In [1]:
from tabulate import tabulate
%matplotlib inline
import matplotlib.pyplot as plt
import seaborn as sns
import pandas as pd
import numpy as np
from gensim.models.word2vec import Word2Vec
from collections import Counter, defaultdict
from sklearn.feature_extraction.text import CountVectorizer
from sklearn.feature_extraction.text import TfidfVectorizer
from sklearn.ensemble import ExtraTreesClassifier
from sklearn.naive_bayes import BernoulliNB, MultinomialNB
from sklearn.pipeline import Pipeline
from sklearn.svm import SVC
from sklearn.metrics import accuracy_score
from sklearn.cross_validation import cross_val_score
from sklearn.cross_validation import StratifiedShuffleSplit

In [2]:
df = pd.read_csv('../data/Consumer_Complaints_with_Consumer_Complaint_Narratives.csv')

In [3]:
def create_df_text(df):
    """
    Take input df and get 'Consumer complaint narrative' (text features) for text
    modeling.  Also create labels column 'Company response to consumer', with 3
    categories.

    INPUT - dataframe
    OUTPUT - 'df_text' dataframe for use in modeling text features
    """

    print "Creating df_text for text feature modeling...\n"

    df_text = pd.DataFrame()  # Create empty df to fill

    df_text['Consumer complaint narrative'] = df['Consumer complaint narrative']

    #  Create numerical values for 'Company response to consumer' and map to df
    cust_resp_dict ={'Closed':0,
                 'Untimely response':0,
                 'Closed with explanation':0,
                 'Closed with non-monetary relief':1,
                 'Closed with monetary relief':1}

    df_text['Company response to consumer'] = df['Company response to consumer'].apply(lambda x: cust_resp_dict[x])
    print "Successfully created df_text for non-text feature modeling!!!\n"

    return df_text[1:10001]


In [4]:
df = create_df_text(df)
df.head()

Creating df_text for text feature modeling...

Successfully created df_text for non-text feature modeling!!!



Unnamed: 0,Consumer complaint narrative,Company response to consumer
1,I do n't know how they got my cell number. I t...,0
2,I 'm a longtime member of Charter One Bank/RBS...,0
3,"After looking at my credit report, I saw a col...",1
4,I received a call from a XXXX XXXX from XXXX @...,0
5,Was not contacted 4 years later about some pri...,0


In [5]:
def get_X_y(df):
    """
    Split dataframe into X (text) and y (labels)
    """
    X = df['Consumer complaint narrative'].tolist()
    y = df['Company response to consumer'].tolist()

    return X, y

In [6]:
X, y = get_X_y(df)

**Supplied records:**

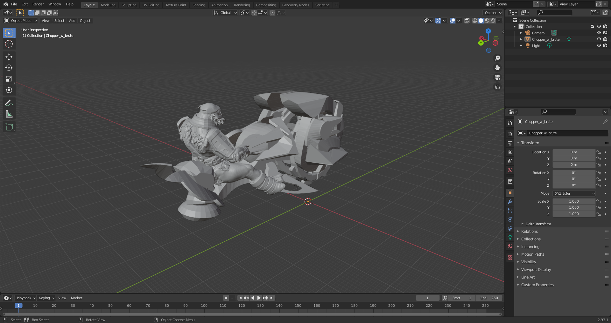
Task: Disable the Light from rendering
Action: (605, 45)
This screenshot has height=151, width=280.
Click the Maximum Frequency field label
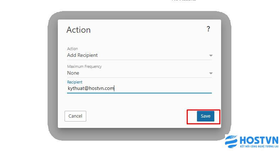click(84, 66)
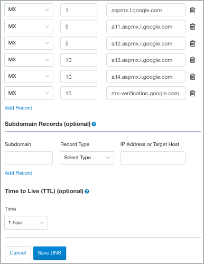Focus the Subdomain text field
The height and width of the screenshot is (264, 204).
pos(29,158)
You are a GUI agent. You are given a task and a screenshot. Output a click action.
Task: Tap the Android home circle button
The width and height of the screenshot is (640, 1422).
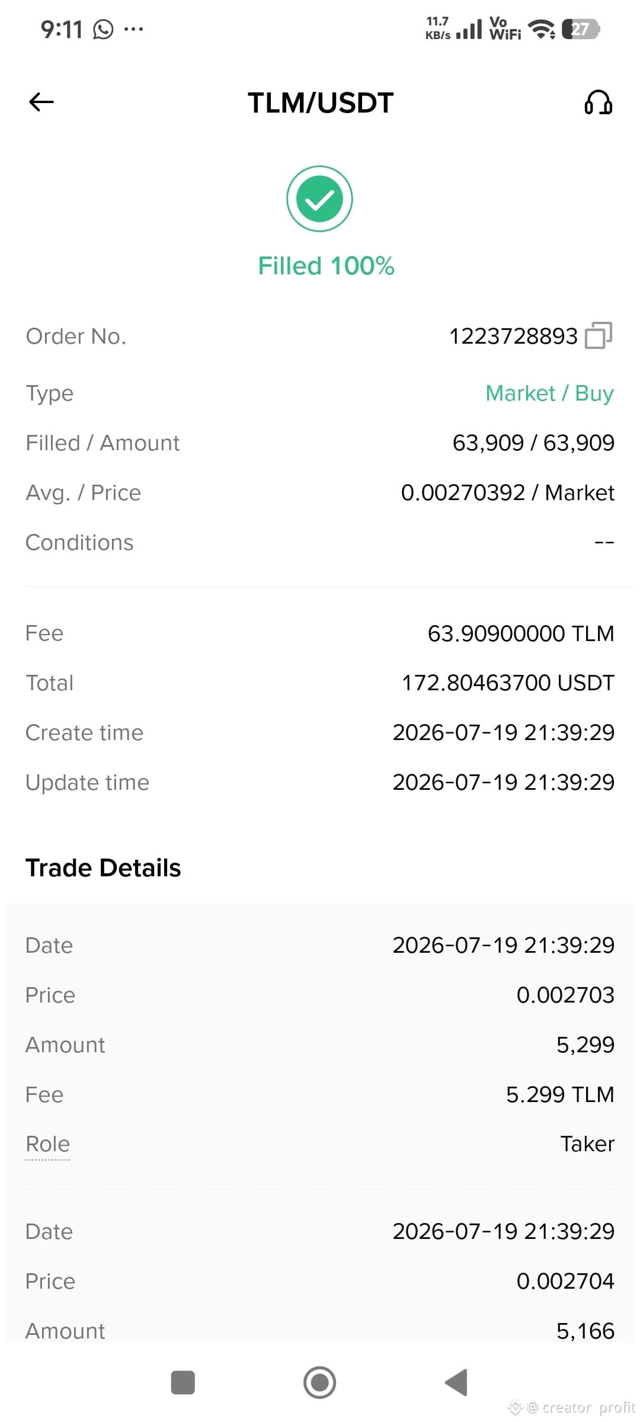319,1383
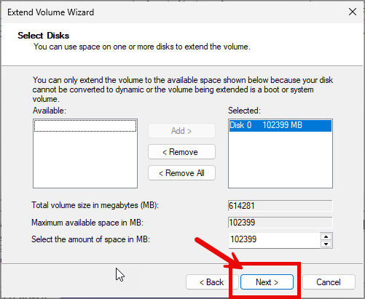Click the Extend Volume Wizard title bar
Screen dimensions: 365x299
170,12
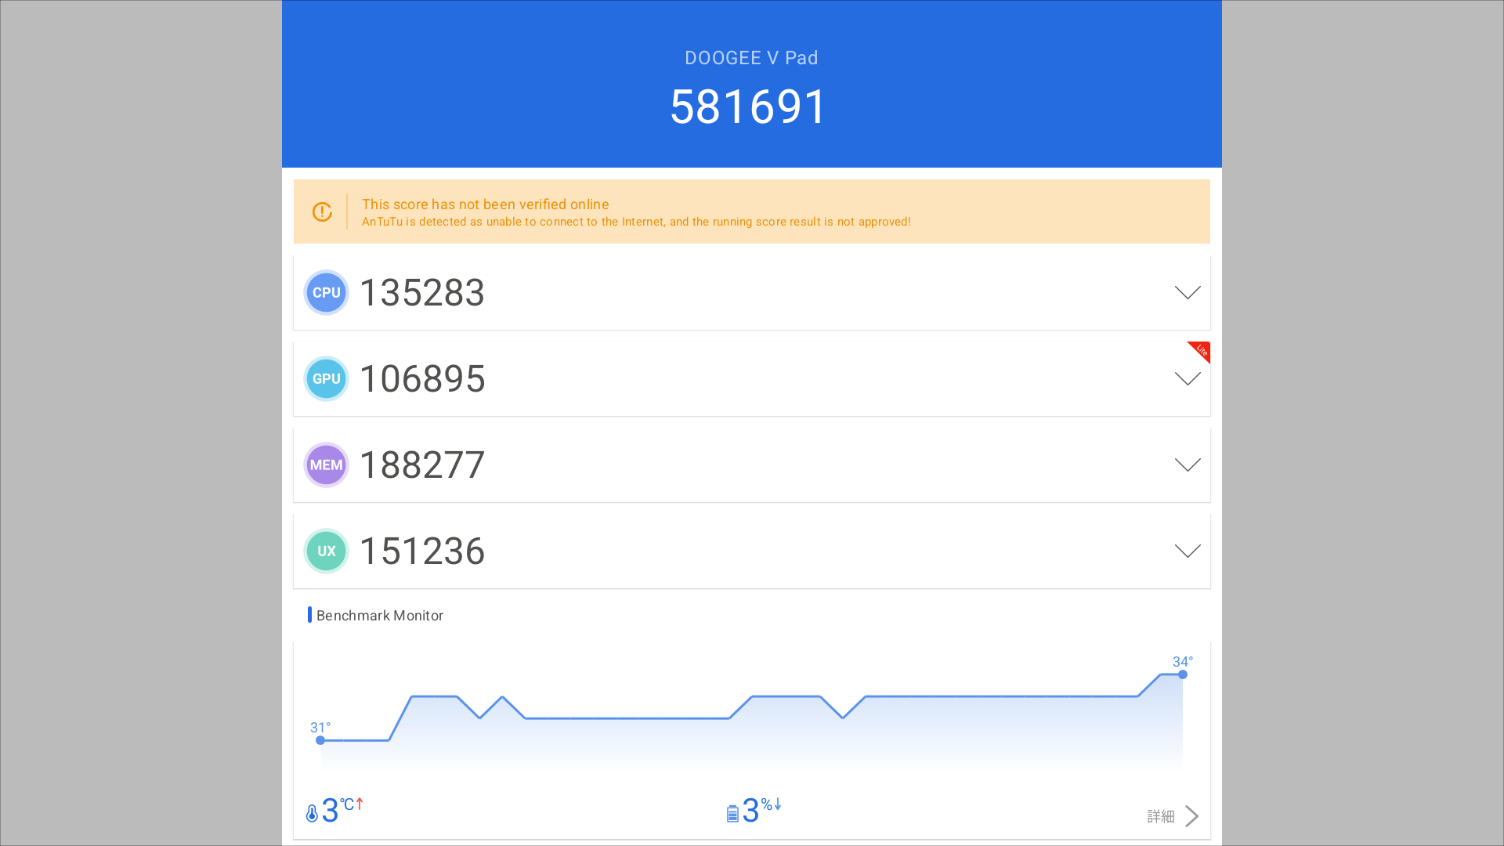Click the UX score badge icon

[326, 551]
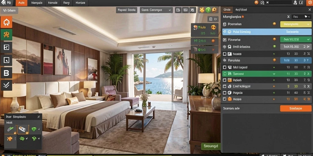Select the highlighted bucket tool in the Simplecio panel
313x156 pixels.
23,129
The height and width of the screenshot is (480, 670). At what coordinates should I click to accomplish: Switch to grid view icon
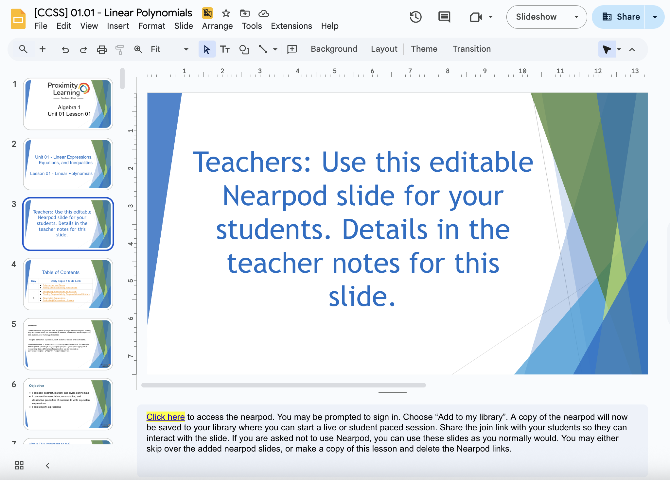(19, 465)
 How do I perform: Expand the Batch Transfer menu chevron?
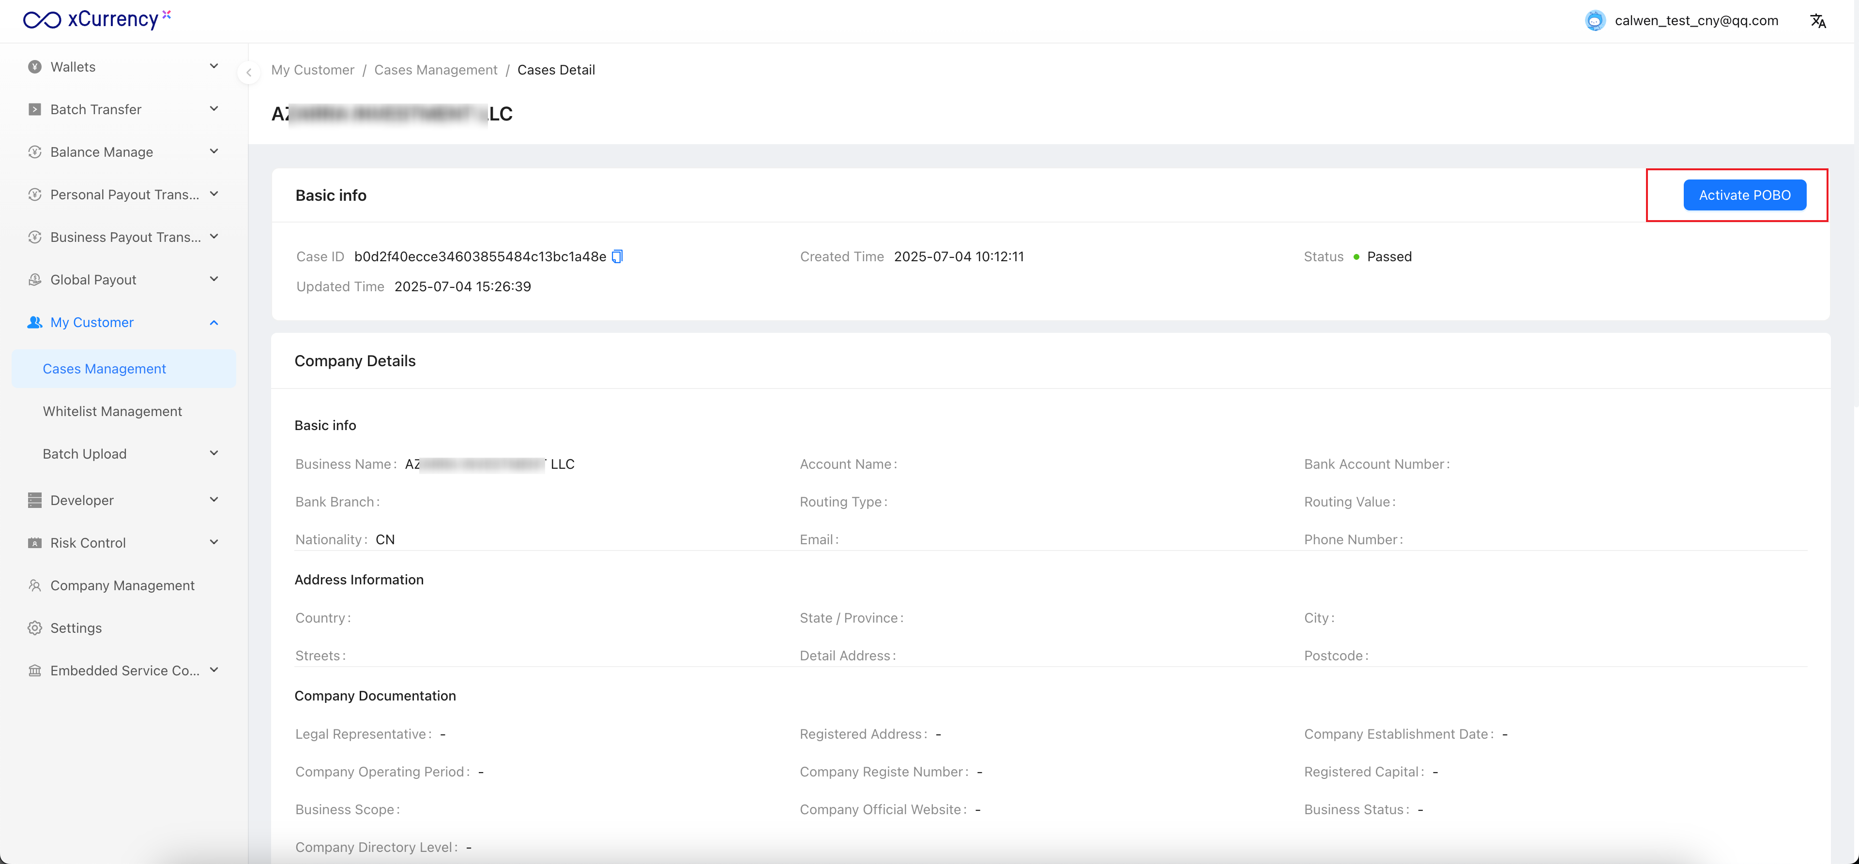click(214, 109)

**Parts of the exercise:**
• A. Answer these questions using the notebook above.
(i) What file path does the notebook read its CSV data from?
(ii) What numeric value does cust_resp_dict assign to 'Untimely response'?
(iii) Which column does get_X_y use for X, and which for y?
• B. In the records, reproduce every line from the one containing "The height and width of the screenshot is (480, 670)." through the end of the records, inclusive. Omit the pictures.

**Responses per task:**
• A.
(i) '../data/Consumer_Complaints_with_Consumer_Complaint_Narratives.csv'
(ii) 0
(iii) X comes from 'Consumer complaint narrative', and y comes from 'Company response to consumer'.

• B.
The height and width of the screenshot is (480, 670). At what coordinates should I click to accomplish: Switch to grid view icon
(19, 465)
 How do I perform: Expand the Batch Transfer menu chevron?
click(214, 109)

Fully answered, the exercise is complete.